A Charles Hart was christened on 11 December 1625, in the parish of St. Giles Cripplegate, in London. It is not absolutely certain that this was the actor, though the name was not common at the time.. He was most likely the son of William Hart, a minor actor with the King's Men. Hart began his career as a boy player with the King's Men; he was an apprentice of Richard Robinson, longtime member of that company. Hart established his reputation by playing the role of the Duchess in The Cardinal, the tragedy by James Shirley, in 1641. James Wright says in Historia Histrionica that: "Hart and Clun, were bred up Boys at the Blackfriers; and Acted Womens Parts, Hart was [Richard] Robinson's Boy or Apprentice: He Acted the Dutchess in the Tragedy of the Cardinal, which was the first Part that gave him Reputation."

He served as a soldier in the English Civil War, and was an officer in Prince Rupert's regiment of cavalry, along with fellow actors Nicholas Burt and Robert Shatterell. Hart and the others most likely saw combat at the battles of Marston Moor and Naseby, and perhaps at Edgehill as well.

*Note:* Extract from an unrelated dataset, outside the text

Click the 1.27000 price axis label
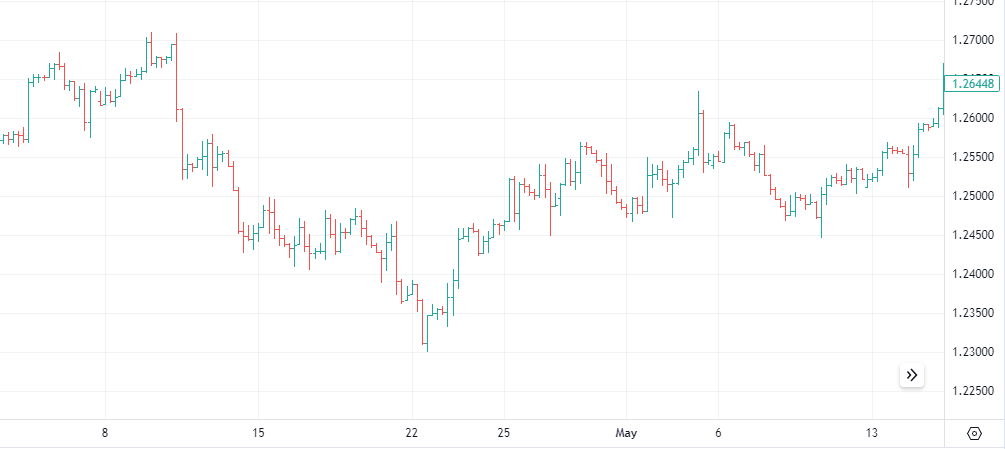The height and width of the screenshot is (449, 1005). pos(973,40)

Hart then returned to acting; evidence suggests he was with other displaced English actors in Europe in 1646. In 1648, Hart, Walter Clun and eight other actors, were involved in an attempt to restart the King's Men company during the Puritan Commonwealth, which, perhaps unsurprisingly, did not succeed. On 5 February 1648, at the Cockpit Theatre, Hart and other King's Men were arrested for violating the ban against theatrical performance; they were caught in the midst of a performance of Rollo Duke of Normandy (in which Hart played the character Otto). Hart and the others were imprisoned for a short time, then released.

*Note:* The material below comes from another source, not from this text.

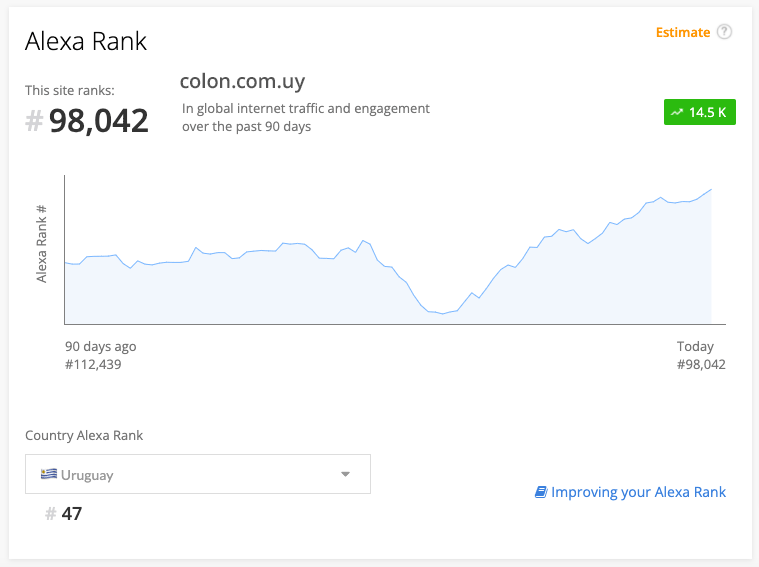Click the dropdown arrow in country selector
This screenshot has height=567, width=759.
[x=345, y=474]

Just before the Restoration of the monarchy in 1660, acting resumed on a larger scale, and Hart seems to have been then a member of a company performing at the Cockpit playhouse, led by Michael Mohun. As soon as the King's Company was formed in 1660, Hart became one of its leading men; he specialised in playing the male half of witty, bantering couples. This type of dialogue in Restoration comedy was largely influenced by the talents and personalities of Hart and Nell Gwyn, in plays like James Howard's The Mad Couple; Gwyn was his mistress before she became Charles II's. Hart's natural dignity in playing royal roles was also often commented on by contemporaries, and in the heroic play he "was celebrated for superman roles, notably the arrogant, bloodthirsty Almanzor in John Dryden's Conquest of Granada."

When Hart played in Euterpe Restored in 1672, Richard Flecknoe composed the following lines:

Beauty to the eye, and music to the ear,
Such even the nicest critics must allow
Burbage was once and such Charles Hart is now.

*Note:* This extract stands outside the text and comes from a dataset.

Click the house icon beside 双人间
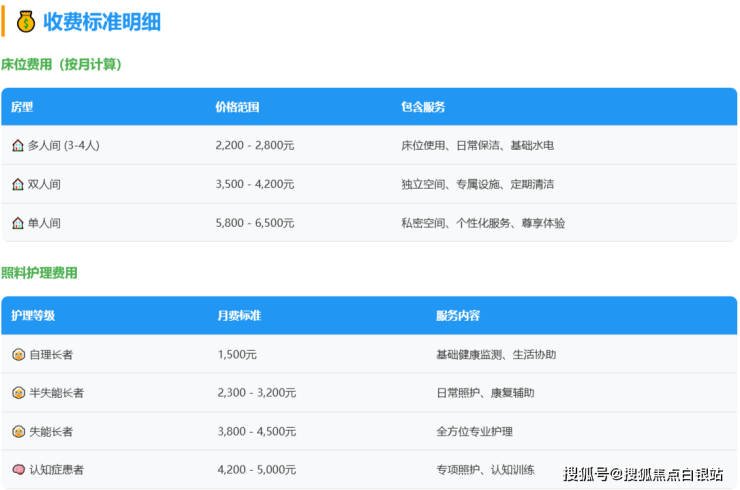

Throughout his Restoration career, Hart filled a range of noteworthy parts. He was Cassio in early stagings of Shakespeare's Othello; after 1669 he played the title role. He played roles in revivals of plays by Shakespeare, Ben Jonson, and John Fletcher —

- Hotspur in Henry IV, Part 1
- Brutus in Julius Caesar
- Mosca in Volpone
- Demetrius in The Humorous Lieutenant
- Michael Perez in Rule a Wife and Have a Wife
- Arbaces in A King and No King
- Amintor in The Maid's Tragedy
- Rollo in Rollo Duke of Normandy
- Welford in The Scornful Lady
- Don John in The Chances

— and in contemporary dramas, by John Dryden —

- Marc Antony in All for Love
- Porphyrius in Tyrannick Love
- Aurange Zebe in Aurang-zebe
- Celadon in The Maiden Queen
- Wildblood in An Evening's Love
- Cortez in The Indian Emperour
- Aurelian in The Assignation

— and by other dramatists —

- Horner in Wycherly's The Country Wife
- Manly in Wycherly's The Plain Dealer
- Phraartes in Crowne's The Destruction of Jerusalem
- Massinissa in Lee's Sophonisba, or Hannibal's Overthrow
- Alexander the Great in Lee's The Rival Queens
- Ziphares in Lee's Mithridates, King of Pontus
- Lord Delaware in Boyle's The Black Prince.

In 1682, when the King's Company joined with the Duke's Company to form the United Company, Hart retired due to poor health, with a pension of 40 shillings per week.